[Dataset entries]
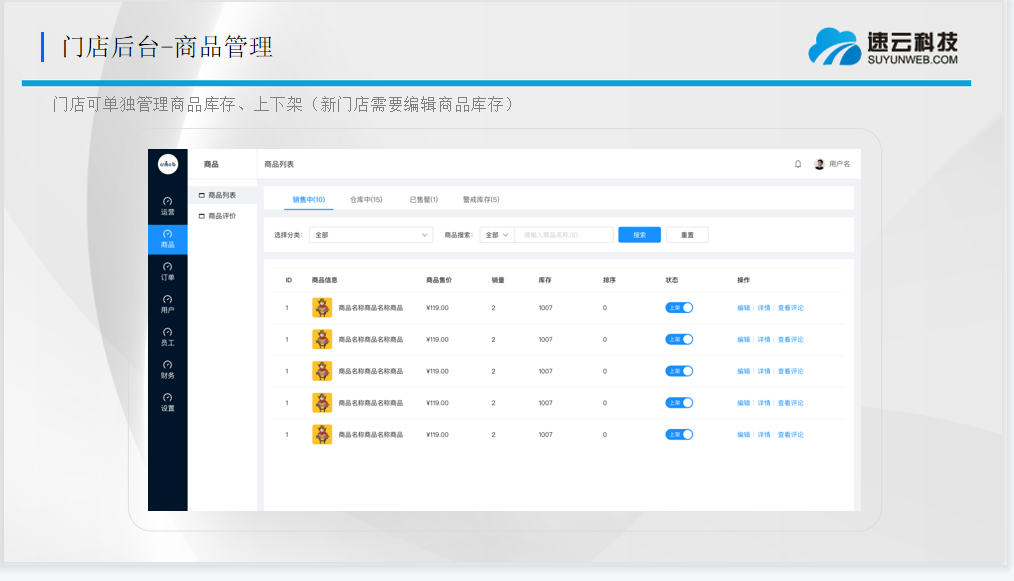Image resolution: width=1014 pixels, height=581 pixels.
Task: Open the 运营 section in sidebar
Action: tap(167, 206)
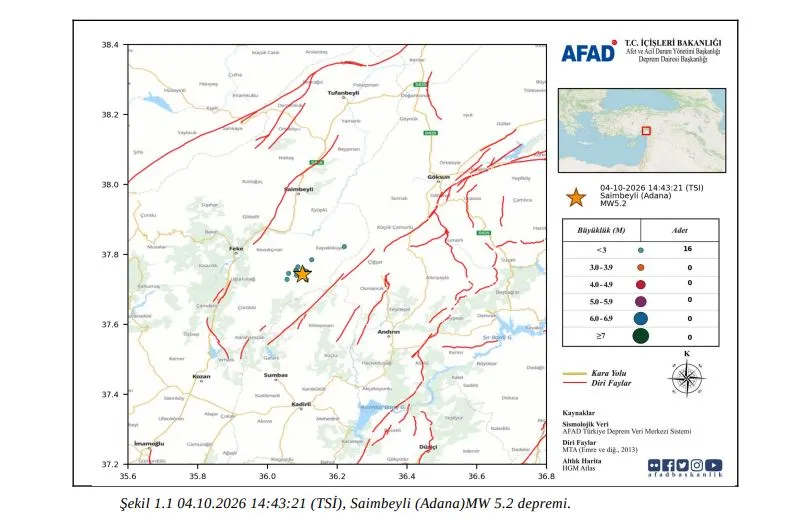
Task: Select the dark green ≥7 magnitude circle
Action: click(x=640, y=336)
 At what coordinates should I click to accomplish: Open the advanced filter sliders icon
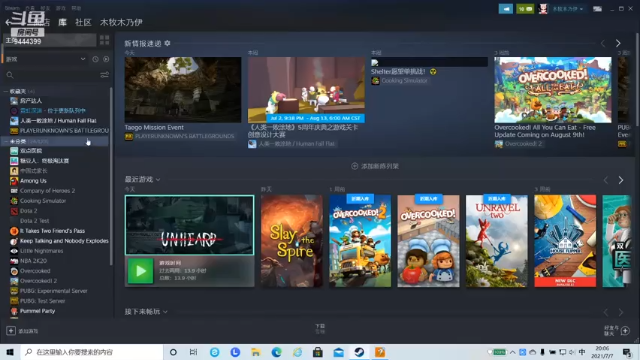[x=104, y=75]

• _Work task_
Copy exactly the lines from the line containing "At what coordinates" through the last line of the records, both included, and omit every picture.

• _Exercise output_
 At what coordinates should I click to accomplish: Open the advanced filter sliders icon
[x=104, y=75]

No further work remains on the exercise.